Multi-scale coarse-graining of diblock copolymer self-assembly: from monomers to ordered micelles

TL;DR

This study develops a multi-scale coarse-graining approach to model diblock copolymer self-assembly, revealing micellization and ordering phenomena from monomers to ordered structures.

Contribution

It introduces a novel two-step coarse-graining method that connects microscopic models to mesoscopic micellar structures, enabling detailed simulation of self-assembly processes.

Findings

Micelles form with an average of 100 copolymers beyond a critical concentration.

A disorder-to-order transition to a cubic phase occurs at higher concentrations.

Effective micelle-micelle interactions are derived from first principles.

Abstract

Starting from a microscopic lattice model, we investigate clustering, micellization and micelle ordering in semi-dilute solutions of AB diblock copolymers in a selective solvent.

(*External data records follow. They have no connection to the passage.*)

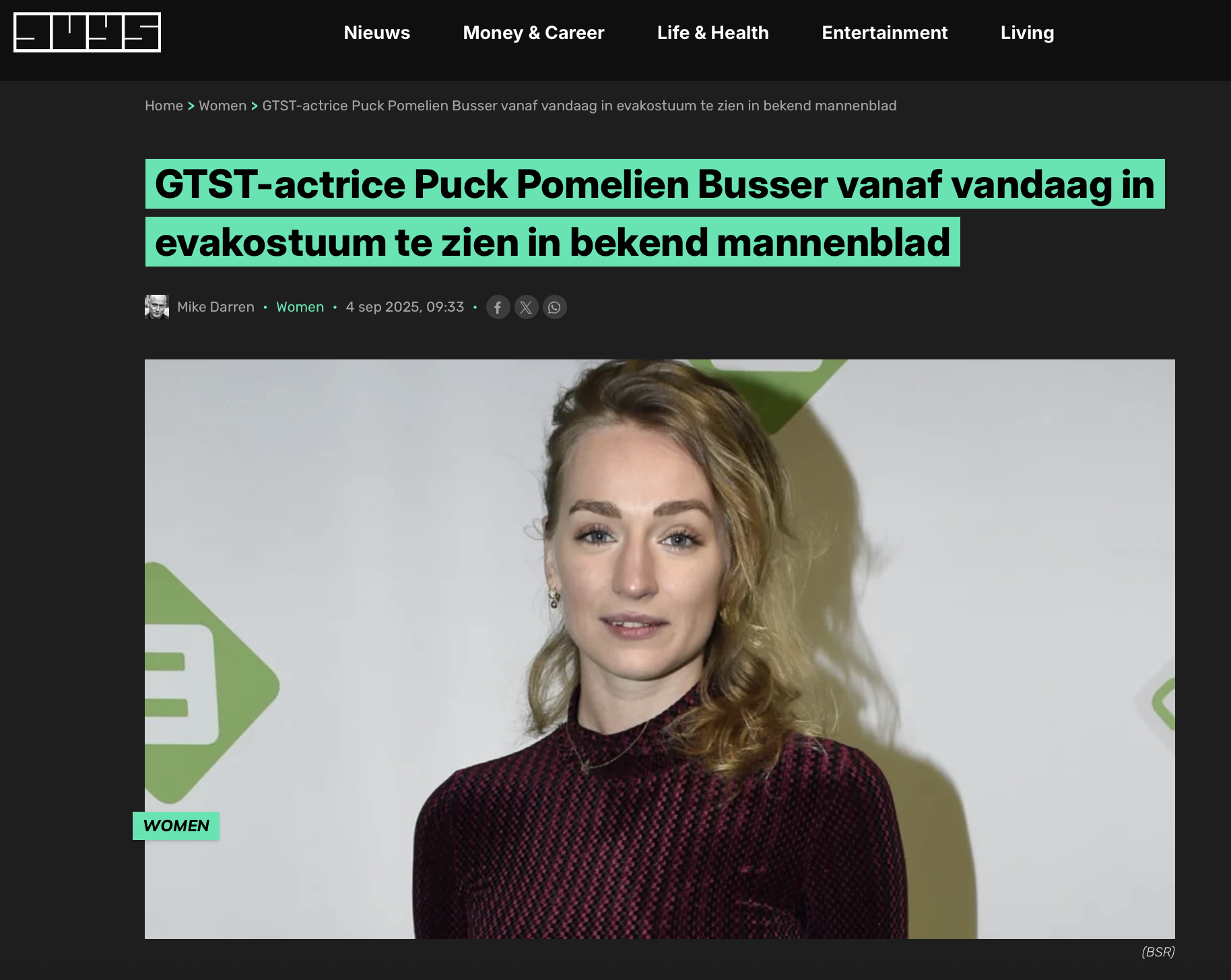Viewport: 1231px width, 980px height.
Task: Open author Mike Darren's page
Action: [215, 307]
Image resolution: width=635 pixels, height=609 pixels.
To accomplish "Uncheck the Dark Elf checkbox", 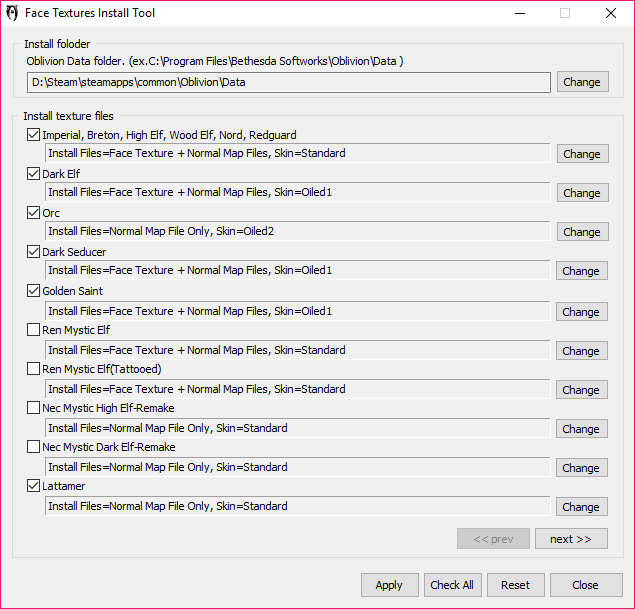I will point(34,174).
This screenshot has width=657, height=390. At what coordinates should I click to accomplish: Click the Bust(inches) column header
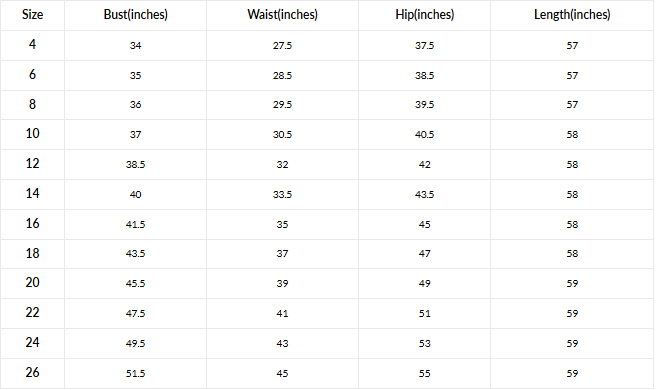pyautogui.click(x=135, y=15)
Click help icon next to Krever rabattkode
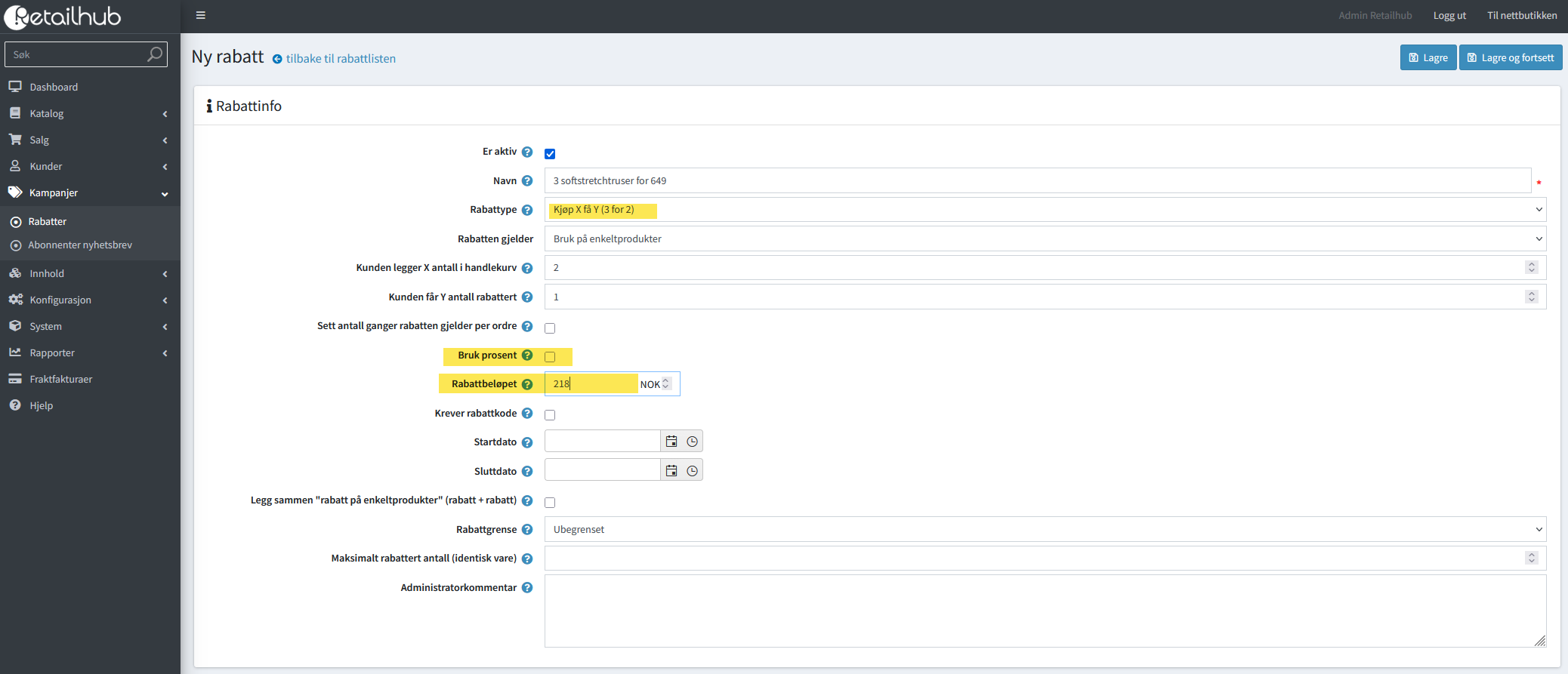 point(527,414)
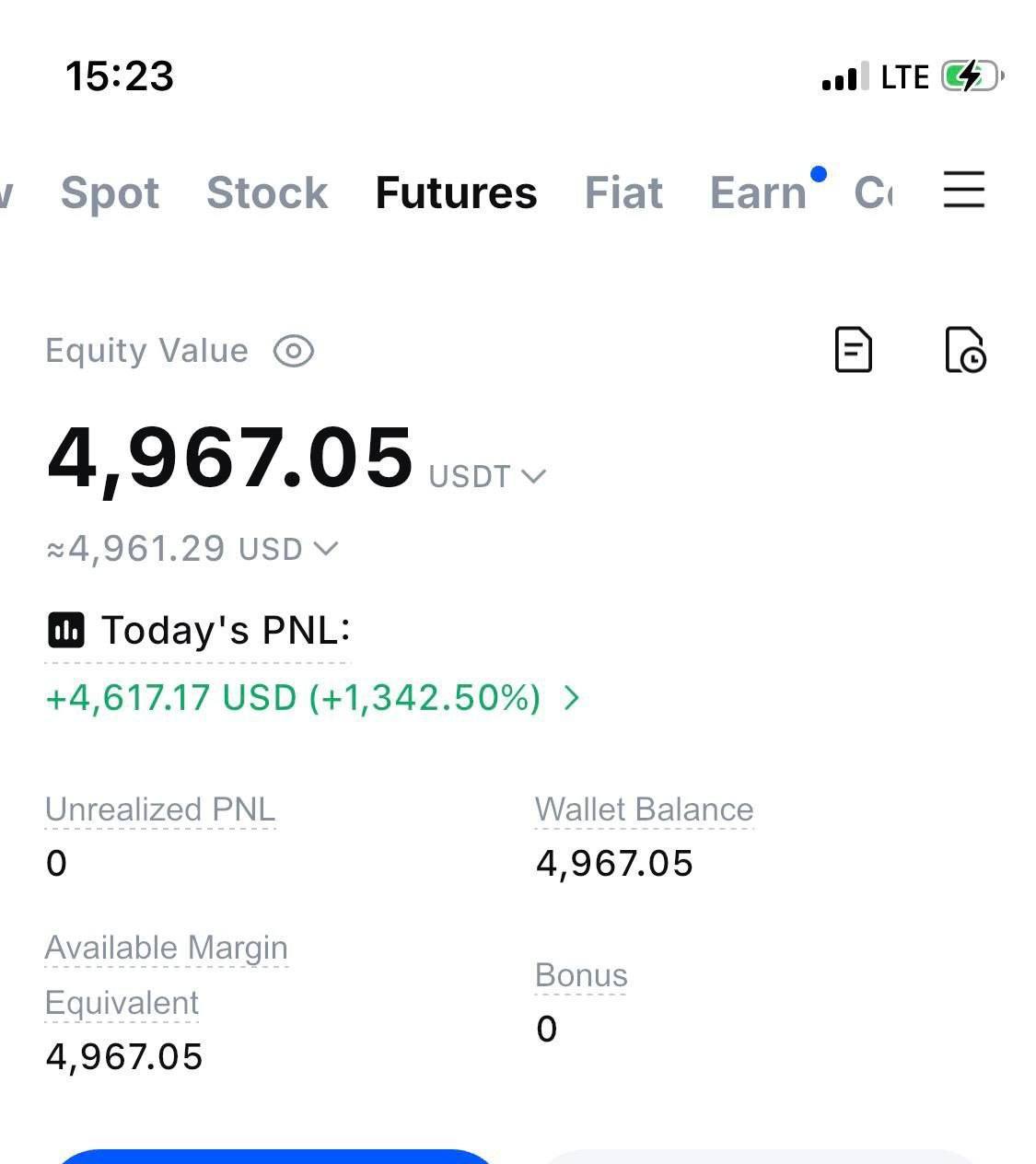Viewport: 1036px width, 1164px height.
Task: Toggle equity value visibility eye icon
Action: click(x=294, y=351)
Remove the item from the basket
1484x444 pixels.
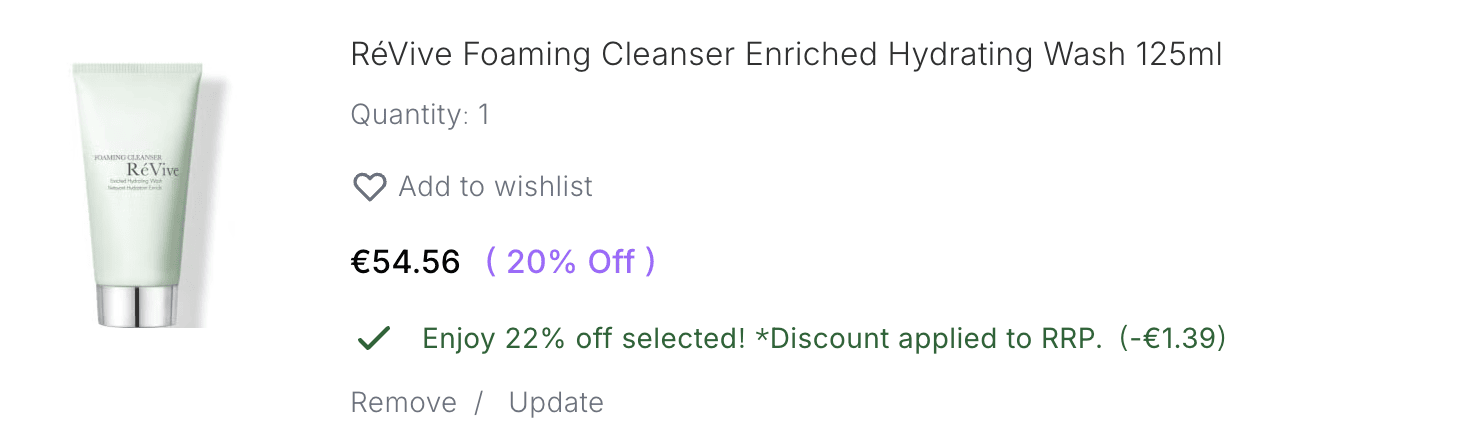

To bridge the gap in length scales, from monomers to ordered micellar structures, we implement a two-step coarse graining strategy, whereby the AB copolymers are mapped onto ``ultrasoft'' dumbells with monomer-averaged effective interactions between the centres of mass of the blocks. Monte Carlo simulations of this coarse-grained model yield clear-cut evidence for self-assembly into micelles with a mean aggregation number n of roughly 100 beyond a critical concentration. At a slightly higher concentration the micelles spontaneously undergo a disorder-order transition to a cubic phase. We determine the effective potential between these micelles from first principles.